══ RECORDS

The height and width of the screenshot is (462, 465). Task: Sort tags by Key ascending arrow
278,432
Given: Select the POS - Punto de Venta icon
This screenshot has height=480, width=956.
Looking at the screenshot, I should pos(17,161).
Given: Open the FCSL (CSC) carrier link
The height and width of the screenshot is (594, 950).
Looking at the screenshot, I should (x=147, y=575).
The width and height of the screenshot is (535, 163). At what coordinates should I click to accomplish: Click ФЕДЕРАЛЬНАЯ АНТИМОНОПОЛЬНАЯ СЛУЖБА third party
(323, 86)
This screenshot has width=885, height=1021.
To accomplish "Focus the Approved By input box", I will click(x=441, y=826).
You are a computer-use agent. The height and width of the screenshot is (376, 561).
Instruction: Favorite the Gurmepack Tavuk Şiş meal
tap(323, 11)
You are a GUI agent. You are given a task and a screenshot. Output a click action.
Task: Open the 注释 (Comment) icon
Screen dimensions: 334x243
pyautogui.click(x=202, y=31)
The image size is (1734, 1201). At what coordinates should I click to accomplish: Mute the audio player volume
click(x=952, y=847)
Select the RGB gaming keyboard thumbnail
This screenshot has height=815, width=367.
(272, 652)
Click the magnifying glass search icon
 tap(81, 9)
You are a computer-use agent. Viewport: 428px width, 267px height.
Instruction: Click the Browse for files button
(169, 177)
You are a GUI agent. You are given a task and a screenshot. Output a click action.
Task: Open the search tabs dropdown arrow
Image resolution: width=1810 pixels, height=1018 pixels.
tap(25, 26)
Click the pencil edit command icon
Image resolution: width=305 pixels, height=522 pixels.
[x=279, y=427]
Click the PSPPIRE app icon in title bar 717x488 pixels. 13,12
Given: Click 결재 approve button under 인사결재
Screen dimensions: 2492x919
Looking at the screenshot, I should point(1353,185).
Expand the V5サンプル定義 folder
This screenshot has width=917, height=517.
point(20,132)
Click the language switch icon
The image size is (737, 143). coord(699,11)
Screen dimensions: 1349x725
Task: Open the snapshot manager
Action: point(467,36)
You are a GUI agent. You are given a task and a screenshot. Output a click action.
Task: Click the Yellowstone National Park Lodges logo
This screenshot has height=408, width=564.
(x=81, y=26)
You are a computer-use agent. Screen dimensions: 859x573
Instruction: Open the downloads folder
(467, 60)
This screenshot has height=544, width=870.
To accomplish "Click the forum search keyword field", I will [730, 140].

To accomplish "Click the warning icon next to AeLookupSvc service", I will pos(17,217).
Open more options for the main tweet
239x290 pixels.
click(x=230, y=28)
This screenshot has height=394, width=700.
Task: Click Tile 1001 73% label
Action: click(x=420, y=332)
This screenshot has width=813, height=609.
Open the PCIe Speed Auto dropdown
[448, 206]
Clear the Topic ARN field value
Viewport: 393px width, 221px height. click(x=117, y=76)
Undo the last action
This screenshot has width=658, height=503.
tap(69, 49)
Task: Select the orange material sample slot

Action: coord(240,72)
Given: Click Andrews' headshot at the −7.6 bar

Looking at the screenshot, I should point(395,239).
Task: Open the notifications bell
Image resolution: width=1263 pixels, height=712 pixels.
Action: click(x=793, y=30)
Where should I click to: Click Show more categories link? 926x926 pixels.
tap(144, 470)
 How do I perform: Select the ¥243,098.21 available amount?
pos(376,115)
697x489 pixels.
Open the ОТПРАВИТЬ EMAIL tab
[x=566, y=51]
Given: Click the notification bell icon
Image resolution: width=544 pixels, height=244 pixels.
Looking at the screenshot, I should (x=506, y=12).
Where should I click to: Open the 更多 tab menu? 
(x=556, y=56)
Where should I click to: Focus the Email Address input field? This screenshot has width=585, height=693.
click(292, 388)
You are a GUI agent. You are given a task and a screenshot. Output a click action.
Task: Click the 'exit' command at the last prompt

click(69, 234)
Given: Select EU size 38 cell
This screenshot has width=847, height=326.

════

▸ **INSTRUCTIONS FOR THE TASK**
Turn the rows between the line containing "Where should I click to: Focus" and the end of the rows, both included, into a numbered list, omitting blank lines.

▸ **RESPONSE**
1. Where should I click to: Focus the Email Address input field? This screenshot has width=585, height=693.
2. click(292, 388)
3. You are a GUI agent. You are given a task and a screenshot. Output a click action.
4. Task: Click the 'exit' command at the last prompt
5. click(69, 234)
6. Given: Select EU size 38 cell
7. This screenshot has width=847, height=326.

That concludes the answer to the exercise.